■ GOALS ■
(A) List each Code section number cited in the excerpt on foreign corporations below, giving only the base number of each section without its subsection.
(B) Repeat word for word the passage of the excerpt on foreign corporations below, starting with "Income of a CFC that has" and going on through "1248(a) and (c)(2).".

■ SOURCE EXCERPT ■

○ ○ ○

Income of a CFC that has been included in the gross income of its United States shareholders as an inclusion under section 951(a)(1) of the Code is not included in gross income again when it actually is distributed to the United States shareholders. Section 959(a)(1). Any income of a CFC that is not included in the gross income of its United States shareholders under section 951(a)(1) is not subject to U.S. tax as income of the United States shareholders until actually distributed as a dividend. A United States shareholder of a CFC that sells its stock in the CFC generally is required to report any recognized gain from the sale of the stock as a dividend to the extent of the untaxed undistributed earnings and profits of the CFC and certain subsidiaries that are attributable to the United States shareholder. Section 1248(a) and (c)(2).

(2) FPHCs. A foreign corporation is an FPHC if (1) at any time during the taxable year more than 50 percent of the stock of the corporation, determined by vote or value, is owned by five or fewer individuals who are U.S. citizens or residents; and (2) at least 60 percent of the corporation’s gross income for the taxable year is foreign personal holding company income (e.g., dividends, interest, annuities and other specified passive income). Once a foreign corporation qualifies as an FPHC, however, the gross income threshold for each subsequent year is only 50 percent, until the expiration of either one taxable year during which the stock ownership requirement is not satisfied or three consecutive taxable years in each of which the gross income requirement is not satisfied at the 50 percent threshold. Section 552(a) of the Code.

All individual shareholders of an FPHC who are U.S. persons must include in gross income their distributive shares of undistributed foreign personal holding company income (as defined in section 556(a) of the Code) without regard to whether the income is distributed by the FPHC to its shareholders in the taxable year the income is earned. The undistributed foreign personal holding company income of an FPHC is the taxable income of the FPHC with adjustments minus the amount of the dividends paid deduction determined under section 561. Section 556(a). The undistributed foreign personal holding company income of an FPHC is treated as a dividend under section 551(b). Amounts that are deemed distributed as a dividend are treated as recontributed by the U.S. individual shareholders to the FPHC as a contribution to capital.

○ ○ ○

■ STORED DATA ■
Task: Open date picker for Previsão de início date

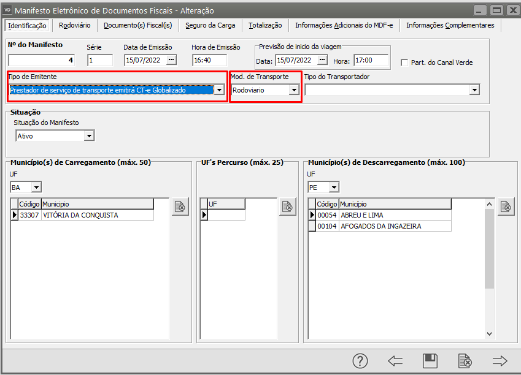Action: tap(323, 60)
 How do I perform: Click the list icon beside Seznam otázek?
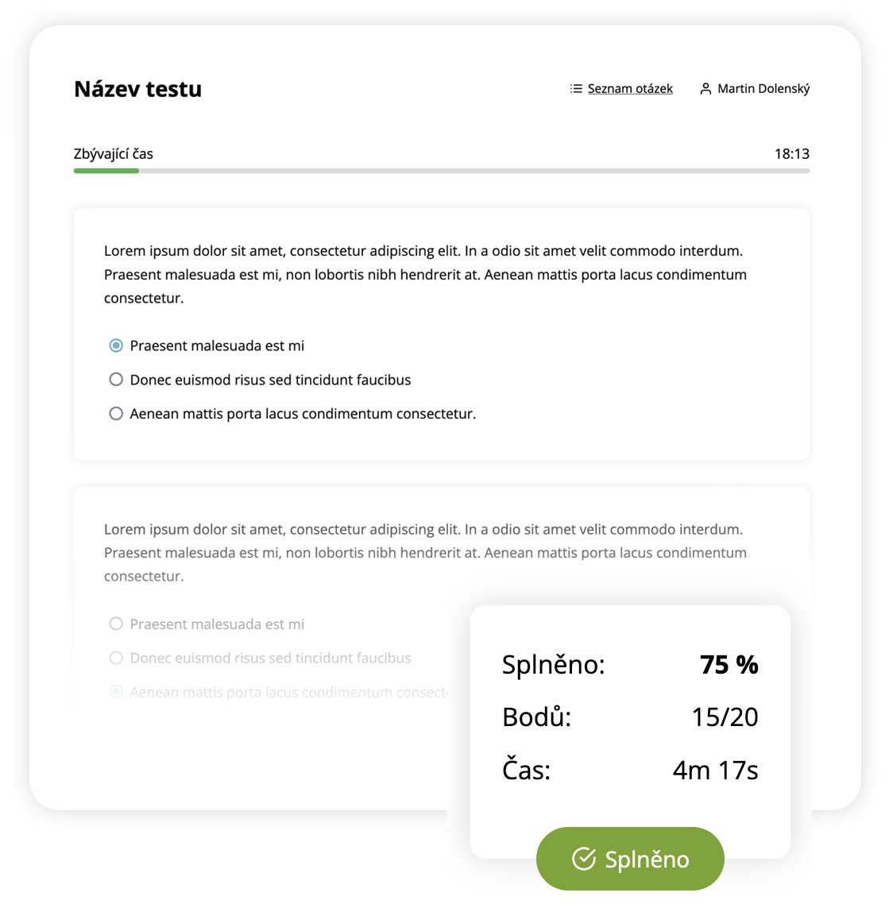(x=576, y=89)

○ ○ ○

■ EXPECTED ANSWERS ■
(A) 951, 959, 1248, 552, 556, 561, 551

(B)
Income of a CFC that has been included in the gross income of its United States shareholders as an inclusion under section 951(a)(1) of the Code is not included in gross income again when it actually is distributed to the United States shareholders. Section 959(a)(1). Any income of a CFC that is not included in the gross income of its United States shareholders under section 951(a)(1) is not subject to U.S. tax as income of the United States shareholders until actually distributed as a dividend. A United States shareholder of a CFC that sells its stock in the CFC generally is required to report any recognized gain from the sale of the stock as a dividend to the extent of the untaxed undistributed earnings and profits of the CFC and certain subsidiaries that are attributable to the United States shareholder. Section 1248(a) and (c)(2).